Yes, I am talking about capsules.
After running some numbers I am looking at taking 6.6 grams per day. I believe that I am also getting an additional 1.3 grams per day of Omega 3 from Omega 3 enriched eggs. (Hard boiled at breakfast) So, this would make a total of 7.9 grams per day.
I would not consider myself ill. But I am what I would consider “insulin resistant” as described in your podcasts considering where and how I carry excess bodyfat. As I stated before I am getting my daily carb intake between 50-75 grams per day and as well as the fish oil. Just wanting to make sure I am not doing to little or to much to assist in my goals. I am not expecting any instaneous or quick fix type results I am just wanting to do the right thing and understand what I am doing.
Again thank you for your time.
Respectfully,
Steven
Robb,
Really loving the podcasts. These have been fantastic!
-Ryan
Steven-
I think 6.6g is good to go. Give that a whirl and let me know how it goes.
Steven,
Keep rocking the paleo+fish oil and get as MUCH SLEEP as possible, in the darkest room possible and you will be well on your way my friend!
Cheers!
So during the MNF game last night, I told the bartender to make me a Norcal Margarita.
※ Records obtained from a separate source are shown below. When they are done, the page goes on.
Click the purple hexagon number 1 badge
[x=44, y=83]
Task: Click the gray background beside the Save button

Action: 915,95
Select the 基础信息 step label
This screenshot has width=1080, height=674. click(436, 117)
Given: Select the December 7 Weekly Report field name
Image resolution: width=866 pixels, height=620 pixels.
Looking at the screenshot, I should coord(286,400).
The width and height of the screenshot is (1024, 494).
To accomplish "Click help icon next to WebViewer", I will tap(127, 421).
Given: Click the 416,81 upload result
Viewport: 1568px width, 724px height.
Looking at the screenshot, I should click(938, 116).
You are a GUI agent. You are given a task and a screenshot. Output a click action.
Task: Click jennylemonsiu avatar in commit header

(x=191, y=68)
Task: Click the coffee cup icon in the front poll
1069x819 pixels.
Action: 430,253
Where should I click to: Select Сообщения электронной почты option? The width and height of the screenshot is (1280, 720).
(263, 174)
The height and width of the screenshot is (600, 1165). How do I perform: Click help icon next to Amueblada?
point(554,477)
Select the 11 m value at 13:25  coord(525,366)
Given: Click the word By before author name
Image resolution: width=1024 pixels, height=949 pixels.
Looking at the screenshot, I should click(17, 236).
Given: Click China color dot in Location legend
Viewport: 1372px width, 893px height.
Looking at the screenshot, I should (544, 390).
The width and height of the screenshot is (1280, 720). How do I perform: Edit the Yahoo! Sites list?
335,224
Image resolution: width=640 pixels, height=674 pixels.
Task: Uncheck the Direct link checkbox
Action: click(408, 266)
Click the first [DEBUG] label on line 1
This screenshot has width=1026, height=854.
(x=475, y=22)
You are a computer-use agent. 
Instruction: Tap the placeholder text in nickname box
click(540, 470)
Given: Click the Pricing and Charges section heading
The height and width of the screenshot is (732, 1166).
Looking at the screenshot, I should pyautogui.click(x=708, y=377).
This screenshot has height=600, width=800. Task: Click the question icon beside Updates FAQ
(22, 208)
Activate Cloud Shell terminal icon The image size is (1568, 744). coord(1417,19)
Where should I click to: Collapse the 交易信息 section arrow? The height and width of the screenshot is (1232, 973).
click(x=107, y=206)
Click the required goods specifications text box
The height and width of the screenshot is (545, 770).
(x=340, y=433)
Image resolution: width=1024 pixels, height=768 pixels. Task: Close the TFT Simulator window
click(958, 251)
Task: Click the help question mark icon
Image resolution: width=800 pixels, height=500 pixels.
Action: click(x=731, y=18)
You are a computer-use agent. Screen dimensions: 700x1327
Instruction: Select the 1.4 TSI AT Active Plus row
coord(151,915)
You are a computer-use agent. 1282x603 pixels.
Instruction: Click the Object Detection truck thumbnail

He looked puzzled, and then asked, “Did you say No Cal Margarita?” I repeated it slowly and he said he’d never heard of it. I laughed and said,”Dooooode, it’s all over the web and it’s the rage of the west coast!”
I need to move outta Indiana.
Really enjoying the podcast. There’s a couple of questions I’ve had about paleo that you might be able to settle for me.
Does hormesis have a role in diet? Is hormesis possibly an argument for including non-paleo foods (e.g., wheat, legumes, potatoes, dairy) in our diet occasionally? Does the stress of ingesting some amount of gluten or other antinutrients from these sources stimulate any kind of favorable response?
Even if there is no benefit to eating any amount of non-paleo foods, will cutting these foods from our diet completely lead to a greater sensitivity or intolerance for them? For example, for those of us who aren’t obviously gluten-intolerant (I know this a debatable concept), does eating bread occasionally help us to maintain some degree of tolerance for it?
I ask because, even when I eat more toward the strict paleo end of the diet continuum, I will occasionally eat a slice of bread or some potatoes thinking it will help me to maintain some ability to eat them without discomfort. I really have no idea if this is a valid idea or not. I’ve read a number of strict low-carb/paleo blogger posts along the lines of “I ate some bread yesterday and suffered cramps, bloating, gas, diarrhea, felt hungover, and gained 5 lbs”. Their conclusion is usually “just goes to show you how bad carbs are”, but I find myself thinking “you were just taken out by a slice of white bread!”